Hak-Hak dan Tugas-Tugas Timbal Balik Suami dan Istri

 

            Keluarga menurut perspektif Islam merupakan kumpulan kecil masyarakat  yang mana masyarakat-masyarakat yang lebih besar terbentuk dari kumpulan - kumpulan ini. Kumpulan yang kecil ini terdiri dari seorang perempuan dan laki-laki, dan dengan melahirkan anak -  anak menjadi luas. Diantara anggota keluarga terjalin hubungan yang sempurna dan memiliki tujuan – tujuan dan manfaat. Kebahagiaan setiap anggota  bergantung kepada kesejahteraan semua anggota. Perempuan dan laki – laki setelah menikah harus memikirkan semua anggota dan tidak boleh memikirkan diri sendiri. Hubungan antara istri dan suami bukan seperti dua orang rekan atau dua orang tetangga atau dua orang teman tetapi sangat lebih tinggi dan dalam batas penyatuan. Al – Quran dalam hal ini mempunyai  ungkapan sangat menarik:

“Dan diantara tanda – tanda kekuasaan-Nya adalah Dia menciptakan untukmu istri-istri dari jenismu sendiri supaya kamu cenderung dan merasa tentram kepadanya, dan dijadikan-Nya diantaramu rasa kasih sayang. Sesungguhnya yang demikian itu benar-benar terdapat tanda-tanda bagi kaum yang berfikir.”[59]

Kalimat “Dia menciptakan untukmu istri-istri dari jenismu sendiri” menunjukkan kuatnya ikatan dan hubungan.
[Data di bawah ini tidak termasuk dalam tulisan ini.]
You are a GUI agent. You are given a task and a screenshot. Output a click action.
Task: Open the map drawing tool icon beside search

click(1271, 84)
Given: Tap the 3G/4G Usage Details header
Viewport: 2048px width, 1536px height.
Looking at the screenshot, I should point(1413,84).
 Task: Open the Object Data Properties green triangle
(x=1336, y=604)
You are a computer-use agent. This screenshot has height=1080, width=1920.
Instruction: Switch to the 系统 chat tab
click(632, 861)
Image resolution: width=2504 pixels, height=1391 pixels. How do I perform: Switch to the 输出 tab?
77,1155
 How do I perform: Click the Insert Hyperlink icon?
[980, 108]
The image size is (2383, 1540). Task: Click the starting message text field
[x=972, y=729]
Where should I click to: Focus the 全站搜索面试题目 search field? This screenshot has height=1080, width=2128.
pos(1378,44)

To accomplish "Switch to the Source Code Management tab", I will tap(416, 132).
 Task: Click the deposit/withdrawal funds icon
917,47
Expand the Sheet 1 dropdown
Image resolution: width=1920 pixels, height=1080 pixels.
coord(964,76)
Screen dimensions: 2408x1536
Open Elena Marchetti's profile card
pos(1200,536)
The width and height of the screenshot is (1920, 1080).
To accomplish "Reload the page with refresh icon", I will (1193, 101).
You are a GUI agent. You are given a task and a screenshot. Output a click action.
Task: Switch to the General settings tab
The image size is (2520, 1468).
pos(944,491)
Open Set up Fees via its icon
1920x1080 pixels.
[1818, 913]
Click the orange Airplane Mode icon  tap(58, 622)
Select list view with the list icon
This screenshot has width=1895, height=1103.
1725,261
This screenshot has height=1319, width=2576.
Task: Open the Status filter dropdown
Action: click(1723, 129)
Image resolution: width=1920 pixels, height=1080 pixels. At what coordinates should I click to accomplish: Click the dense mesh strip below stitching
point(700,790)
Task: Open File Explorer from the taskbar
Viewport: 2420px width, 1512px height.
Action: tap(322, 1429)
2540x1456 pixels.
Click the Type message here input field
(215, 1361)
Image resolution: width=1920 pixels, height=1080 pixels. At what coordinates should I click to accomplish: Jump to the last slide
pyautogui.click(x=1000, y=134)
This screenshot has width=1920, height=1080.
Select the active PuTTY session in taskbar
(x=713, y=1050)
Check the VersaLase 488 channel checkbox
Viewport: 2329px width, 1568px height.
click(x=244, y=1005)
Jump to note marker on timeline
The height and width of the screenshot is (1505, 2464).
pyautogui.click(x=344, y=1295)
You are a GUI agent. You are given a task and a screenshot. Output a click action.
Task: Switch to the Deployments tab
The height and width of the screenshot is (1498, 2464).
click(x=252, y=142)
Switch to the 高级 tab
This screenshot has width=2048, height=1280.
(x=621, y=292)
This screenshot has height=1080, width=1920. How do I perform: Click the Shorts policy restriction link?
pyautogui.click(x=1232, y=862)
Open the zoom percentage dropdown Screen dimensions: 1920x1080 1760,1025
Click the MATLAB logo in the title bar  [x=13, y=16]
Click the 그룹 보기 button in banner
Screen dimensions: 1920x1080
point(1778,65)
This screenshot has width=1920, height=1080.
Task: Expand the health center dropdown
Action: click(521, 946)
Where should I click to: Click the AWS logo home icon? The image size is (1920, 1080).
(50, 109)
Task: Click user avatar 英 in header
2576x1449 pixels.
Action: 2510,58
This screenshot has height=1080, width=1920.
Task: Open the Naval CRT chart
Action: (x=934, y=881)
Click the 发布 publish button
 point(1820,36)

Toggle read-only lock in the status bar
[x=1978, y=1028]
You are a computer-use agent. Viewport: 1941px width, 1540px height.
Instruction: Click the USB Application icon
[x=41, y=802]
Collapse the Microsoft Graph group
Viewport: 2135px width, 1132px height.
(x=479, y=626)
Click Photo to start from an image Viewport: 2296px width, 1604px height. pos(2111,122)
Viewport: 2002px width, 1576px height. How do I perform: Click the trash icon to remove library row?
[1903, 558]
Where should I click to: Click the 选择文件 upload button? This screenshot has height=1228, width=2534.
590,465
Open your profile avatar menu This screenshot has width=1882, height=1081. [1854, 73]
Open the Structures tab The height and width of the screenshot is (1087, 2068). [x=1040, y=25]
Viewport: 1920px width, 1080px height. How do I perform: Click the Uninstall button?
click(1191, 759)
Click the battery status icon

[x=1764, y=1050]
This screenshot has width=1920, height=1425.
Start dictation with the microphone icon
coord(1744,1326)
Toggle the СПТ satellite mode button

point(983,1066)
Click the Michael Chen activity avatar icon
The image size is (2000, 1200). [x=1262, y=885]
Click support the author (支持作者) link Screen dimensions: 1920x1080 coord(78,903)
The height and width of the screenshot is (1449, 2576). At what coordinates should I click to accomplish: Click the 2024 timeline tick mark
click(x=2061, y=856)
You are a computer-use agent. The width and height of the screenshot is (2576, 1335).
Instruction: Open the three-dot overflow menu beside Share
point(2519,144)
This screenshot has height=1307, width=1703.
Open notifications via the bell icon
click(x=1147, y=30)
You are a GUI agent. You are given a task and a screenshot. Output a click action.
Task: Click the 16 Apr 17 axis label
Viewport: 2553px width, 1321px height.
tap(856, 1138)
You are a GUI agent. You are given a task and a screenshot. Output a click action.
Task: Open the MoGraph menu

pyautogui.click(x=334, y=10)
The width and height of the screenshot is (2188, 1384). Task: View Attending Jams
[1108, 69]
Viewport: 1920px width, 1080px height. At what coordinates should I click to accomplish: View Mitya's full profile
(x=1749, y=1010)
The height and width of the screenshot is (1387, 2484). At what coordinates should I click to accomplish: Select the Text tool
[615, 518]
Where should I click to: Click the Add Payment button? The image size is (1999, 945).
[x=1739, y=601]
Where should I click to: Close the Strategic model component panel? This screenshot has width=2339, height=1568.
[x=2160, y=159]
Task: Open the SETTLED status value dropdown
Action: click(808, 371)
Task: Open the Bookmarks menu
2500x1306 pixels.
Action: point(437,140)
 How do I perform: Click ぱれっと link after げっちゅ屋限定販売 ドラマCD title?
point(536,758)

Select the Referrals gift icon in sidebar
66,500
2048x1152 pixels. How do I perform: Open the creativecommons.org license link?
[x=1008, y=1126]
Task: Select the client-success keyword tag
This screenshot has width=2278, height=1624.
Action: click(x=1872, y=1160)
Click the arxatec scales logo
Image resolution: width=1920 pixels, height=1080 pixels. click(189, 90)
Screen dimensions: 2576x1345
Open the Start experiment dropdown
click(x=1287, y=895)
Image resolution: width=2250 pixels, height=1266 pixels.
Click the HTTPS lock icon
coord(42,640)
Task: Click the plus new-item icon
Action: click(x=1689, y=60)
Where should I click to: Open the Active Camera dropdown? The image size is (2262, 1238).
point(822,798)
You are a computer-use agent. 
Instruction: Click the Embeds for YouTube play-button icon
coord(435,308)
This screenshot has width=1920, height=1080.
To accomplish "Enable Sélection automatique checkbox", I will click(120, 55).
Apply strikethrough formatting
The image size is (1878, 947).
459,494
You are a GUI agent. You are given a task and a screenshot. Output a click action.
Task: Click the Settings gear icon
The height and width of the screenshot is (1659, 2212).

Dalam ayat yang lain berkenaan dengan istri dan suami mengatakan, “ Mereka itu adalah pakaian bagimu dan kamupun adalah pakaian bagi mereka.”[60]

Penggambaran perempuan dan laki-laki dengan pakaian satu sama lain juga menjelaskan kuatnya ikatan dan hubungan seperti halnya pakaian yang merupakan sesuatu yang paling dekat dengan badan manusia dan manusia sangat memerlukannya sehingga menjaganya dari kepanasan dan kedinginan, menutupi aibnya dan memberikan keelokan dan ketenangan padanya. Istri dan suami  berkaitan satu sama lain juga seperti ini dan harus seperti ini.

Islam sangat memperhatikan pengokohan fondasi keluarga dan hubungan yang baik antara suami istri dan menentukan tugas-tugas dan hak-hak bagi setiap diri mereka.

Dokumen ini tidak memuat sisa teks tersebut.